La pasada semana fue un canto al deshonor, a la vergüenza de una clase dirigente que amenaza con arrastrarnos al desastre y que comenzó con el ataque y el descrédito a una institución que, curiosamente, tiene como lema El Honor es mi divisa. Aquí no puedo ser objetivo, ni voy a hacer el más mínimo esfuerzo por parecerlo, porque la Guardia Civil me toca muy de cerca. Pero eso es indiferente, porque sólo desde la ignorancia, la prepotencia o la hijoputez (que todo es posible) se puede atacar a la institución más valorada del país, como el propio Grande Marlaska se encargó de recordar apenas unas horas después de meter las manos en un cuerpo que siempre está cuando hace falta… Hasta para proteger al vicepresidente de unos escraches impresentables. Ah, y cierre la puerta al salir.

Decía el poeta francés De Vigny que el honor “consiste en hacer hermoso aquello que uno está obligado a realizar”, y por eso esta frase encabeza el apartado del propio código de conducta de la Guardia Civil, donde queda claro que el honor “es un conjunto de obligaciones que, de no cumplirse, hacen que se pierda”. Pues eso.

Cuando el Instituto apenas estaba recién creado, su fundador el Duque de Ahumada dejó una anécdota para la historia en la que plantó cara al presidente Narváez, sólo un ejemplo de las virtudes que adornan a un cuerpo que ha celebrado 175 años de historia y que en las últimas décadas ha sobrevivido a la barbarie de ETA o al chorizo de Luis Roldán.
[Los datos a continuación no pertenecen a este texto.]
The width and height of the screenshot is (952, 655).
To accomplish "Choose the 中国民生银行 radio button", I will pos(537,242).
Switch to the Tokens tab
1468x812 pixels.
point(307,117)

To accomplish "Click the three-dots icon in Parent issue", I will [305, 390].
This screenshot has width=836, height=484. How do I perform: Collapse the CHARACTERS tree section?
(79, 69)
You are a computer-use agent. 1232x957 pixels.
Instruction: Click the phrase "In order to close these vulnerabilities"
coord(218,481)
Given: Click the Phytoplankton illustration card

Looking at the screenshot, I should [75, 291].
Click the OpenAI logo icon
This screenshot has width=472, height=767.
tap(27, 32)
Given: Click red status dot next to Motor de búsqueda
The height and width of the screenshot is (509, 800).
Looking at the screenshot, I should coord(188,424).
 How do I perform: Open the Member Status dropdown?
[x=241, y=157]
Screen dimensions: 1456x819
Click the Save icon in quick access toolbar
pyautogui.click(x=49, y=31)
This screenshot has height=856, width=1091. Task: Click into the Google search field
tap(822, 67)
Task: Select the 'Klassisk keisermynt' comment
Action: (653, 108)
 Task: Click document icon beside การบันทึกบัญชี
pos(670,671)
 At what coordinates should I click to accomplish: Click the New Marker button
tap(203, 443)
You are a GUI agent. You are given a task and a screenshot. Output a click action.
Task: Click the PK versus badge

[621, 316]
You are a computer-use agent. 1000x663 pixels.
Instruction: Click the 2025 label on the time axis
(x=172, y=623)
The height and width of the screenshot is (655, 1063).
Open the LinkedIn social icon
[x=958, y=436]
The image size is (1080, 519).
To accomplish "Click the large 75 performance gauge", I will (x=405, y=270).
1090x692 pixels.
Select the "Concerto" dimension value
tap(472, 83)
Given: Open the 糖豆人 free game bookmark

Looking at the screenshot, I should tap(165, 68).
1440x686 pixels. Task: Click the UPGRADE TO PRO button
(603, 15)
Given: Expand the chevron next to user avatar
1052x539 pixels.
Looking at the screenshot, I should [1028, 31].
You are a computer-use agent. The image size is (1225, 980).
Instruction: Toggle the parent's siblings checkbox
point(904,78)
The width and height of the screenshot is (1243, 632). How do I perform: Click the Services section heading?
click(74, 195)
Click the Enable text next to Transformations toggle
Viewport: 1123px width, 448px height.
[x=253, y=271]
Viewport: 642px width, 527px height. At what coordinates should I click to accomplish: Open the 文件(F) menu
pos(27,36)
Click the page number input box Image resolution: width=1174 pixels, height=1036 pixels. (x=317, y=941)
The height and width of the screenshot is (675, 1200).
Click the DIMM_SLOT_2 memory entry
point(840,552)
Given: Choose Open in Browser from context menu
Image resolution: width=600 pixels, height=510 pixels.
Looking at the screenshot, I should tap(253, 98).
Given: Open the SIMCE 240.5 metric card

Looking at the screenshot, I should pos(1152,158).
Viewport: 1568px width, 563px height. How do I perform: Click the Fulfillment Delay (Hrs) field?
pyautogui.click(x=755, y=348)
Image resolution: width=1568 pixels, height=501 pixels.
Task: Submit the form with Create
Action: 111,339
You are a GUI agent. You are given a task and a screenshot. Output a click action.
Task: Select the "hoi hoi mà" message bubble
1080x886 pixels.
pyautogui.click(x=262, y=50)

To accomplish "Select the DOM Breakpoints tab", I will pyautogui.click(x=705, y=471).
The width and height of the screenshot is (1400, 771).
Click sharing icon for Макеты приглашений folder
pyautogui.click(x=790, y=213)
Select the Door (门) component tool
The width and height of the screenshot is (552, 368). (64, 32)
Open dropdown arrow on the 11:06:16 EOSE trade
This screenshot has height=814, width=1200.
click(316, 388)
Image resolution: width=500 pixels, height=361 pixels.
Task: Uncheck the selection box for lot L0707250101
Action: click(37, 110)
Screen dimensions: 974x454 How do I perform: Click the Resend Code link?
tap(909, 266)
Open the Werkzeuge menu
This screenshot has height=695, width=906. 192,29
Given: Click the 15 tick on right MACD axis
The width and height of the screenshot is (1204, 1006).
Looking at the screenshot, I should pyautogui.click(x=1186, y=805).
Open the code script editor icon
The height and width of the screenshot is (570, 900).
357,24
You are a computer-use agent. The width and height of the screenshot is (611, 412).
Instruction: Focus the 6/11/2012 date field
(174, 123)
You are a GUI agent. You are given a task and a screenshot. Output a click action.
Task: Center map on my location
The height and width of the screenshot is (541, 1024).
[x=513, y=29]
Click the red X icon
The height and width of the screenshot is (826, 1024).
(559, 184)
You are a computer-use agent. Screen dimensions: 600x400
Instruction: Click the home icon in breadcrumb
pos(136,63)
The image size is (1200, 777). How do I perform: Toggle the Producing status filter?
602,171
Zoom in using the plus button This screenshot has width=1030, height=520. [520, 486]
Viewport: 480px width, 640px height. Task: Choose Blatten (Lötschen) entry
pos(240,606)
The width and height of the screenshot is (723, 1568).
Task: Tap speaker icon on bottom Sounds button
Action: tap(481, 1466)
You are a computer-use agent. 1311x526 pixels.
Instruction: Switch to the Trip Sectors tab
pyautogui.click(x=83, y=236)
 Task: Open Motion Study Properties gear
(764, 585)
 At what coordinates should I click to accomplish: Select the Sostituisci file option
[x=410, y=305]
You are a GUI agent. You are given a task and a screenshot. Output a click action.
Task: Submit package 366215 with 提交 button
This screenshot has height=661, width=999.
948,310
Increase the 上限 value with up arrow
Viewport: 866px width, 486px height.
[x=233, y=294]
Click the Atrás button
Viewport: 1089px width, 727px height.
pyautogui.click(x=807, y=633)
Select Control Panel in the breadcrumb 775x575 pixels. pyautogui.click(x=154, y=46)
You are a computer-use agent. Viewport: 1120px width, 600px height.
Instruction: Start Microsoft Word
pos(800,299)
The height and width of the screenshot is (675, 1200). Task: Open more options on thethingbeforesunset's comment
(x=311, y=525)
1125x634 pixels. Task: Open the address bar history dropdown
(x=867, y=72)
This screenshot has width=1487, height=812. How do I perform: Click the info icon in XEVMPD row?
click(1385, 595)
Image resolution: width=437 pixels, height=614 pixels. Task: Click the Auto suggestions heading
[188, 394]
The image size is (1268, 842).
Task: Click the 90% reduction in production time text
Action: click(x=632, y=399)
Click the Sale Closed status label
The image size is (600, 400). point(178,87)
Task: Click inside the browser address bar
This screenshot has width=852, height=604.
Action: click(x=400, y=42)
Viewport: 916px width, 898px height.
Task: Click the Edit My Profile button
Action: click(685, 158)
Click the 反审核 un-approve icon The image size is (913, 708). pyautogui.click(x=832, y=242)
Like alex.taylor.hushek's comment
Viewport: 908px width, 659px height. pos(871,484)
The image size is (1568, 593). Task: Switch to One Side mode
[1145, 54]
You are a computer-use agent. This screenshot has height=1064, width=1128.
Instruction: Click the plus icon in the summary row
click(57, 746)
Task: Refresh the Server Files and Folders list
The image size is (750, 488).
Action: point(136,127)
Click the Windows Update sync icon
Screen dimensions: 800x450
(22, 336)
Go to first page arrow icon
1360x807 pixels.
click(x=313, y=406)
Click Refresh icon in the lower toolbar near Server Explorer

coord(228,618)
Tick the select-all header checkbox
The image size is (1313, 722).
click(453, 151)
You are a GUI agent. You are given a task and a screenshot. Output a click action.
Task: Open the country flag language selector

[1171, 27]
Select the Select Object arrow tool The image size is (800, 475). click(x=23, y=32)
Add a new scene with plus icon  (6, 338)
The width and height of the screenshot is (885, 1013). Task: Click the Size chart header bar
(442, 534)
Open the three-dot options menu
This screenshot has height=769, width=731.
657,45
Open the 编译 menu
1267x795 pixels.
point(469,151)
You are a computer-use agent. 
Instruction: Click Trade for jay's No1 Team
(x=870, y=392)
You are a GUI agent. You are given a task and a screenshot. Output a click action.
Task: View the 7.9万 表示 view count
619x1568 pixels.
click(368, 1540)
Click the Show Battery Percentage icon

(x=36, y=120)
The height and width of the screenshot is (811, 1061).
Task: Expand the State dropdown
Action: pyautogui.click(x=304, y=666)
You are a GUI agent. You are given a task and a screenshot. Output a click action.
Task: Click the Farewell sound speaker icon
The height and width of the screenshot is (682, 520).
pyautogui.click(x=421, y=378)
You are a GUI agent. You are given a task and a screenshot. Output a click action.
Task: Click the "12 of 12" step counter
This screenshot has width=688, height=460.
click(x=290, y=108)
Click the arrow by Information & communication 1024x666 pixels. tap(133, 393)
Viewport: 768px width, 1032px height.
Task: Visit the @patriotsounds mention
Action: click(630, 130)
Con ese contexto, Marlaska ya puede darse por derrotado. Porque de honos viene no solo honor, sino otras palabras como honra, honesto, honestidad, honrado u honorable. Traten de encajar cualquiera de ellas en el panorama político actual y ni Google tendrá cojones de encontrarlas en la misma frase. Por eso resulta aún más sangrante que en pleno estado de luto, en la peor crisis social, económica e institucional a la que nos vamos a enfrentar dos generaciones de españoles hayan tenido el valor de ultrajar a un cuerpo que lleva el honor por bandera. Supongo que con el honor pasa como con la vergüenza, que hay quien ni la conoce ni la ha conocido.

Porque a partir del honor que suponía ser representante elegido por el pueblo, en Roma se institucionalizó el Cursus Honorum, la carrera política para ascender en el escalafón público. Allí tampoco fue todo tan idílico desde el principio, porque durante la República ese ascenso era más arbitrario, basado en factores más vinculados al nepotismo que al mérito. Fue en el Imperio cuando se reguló para que los más preparados fueran los que tomaran las decisiones fundamentales y estratégicas, y así se construyó la Gran Roma. Por eso cuando el Cursus Honorum pasa fulgurantemente de cajera de supermercado a ministra es porque el sistema o el propio Estado tienen un problema.

De honos también viene honra, y el luto es un signo para honrar a los muertos. No deja de ser sangrante que en pleno luto oficial las cifras de víctimas bailen cada día, que desaparezcan 2.000 fallecidos de golpe o que los números hayan perdido todo su valor, sencillamente porque se ha perdido el interés por contarlos. No, no es lo mismo que sean 27.000 o 40.000, porque detrás del dato hay vidas, historias truncadas y dolor, mucho dolor. Por eso es indecente no honrar a los muertos con algo tan aparentemente sencillo como decir cuántos son. Quizás haya que recordar a diario sus nombres y sus relatos, quiénes fueron y a quién dejan, como en la durísima portada del New York Times que debiera recordarnos por siempre que una sociedad sin memoria es una sociedad sin honor.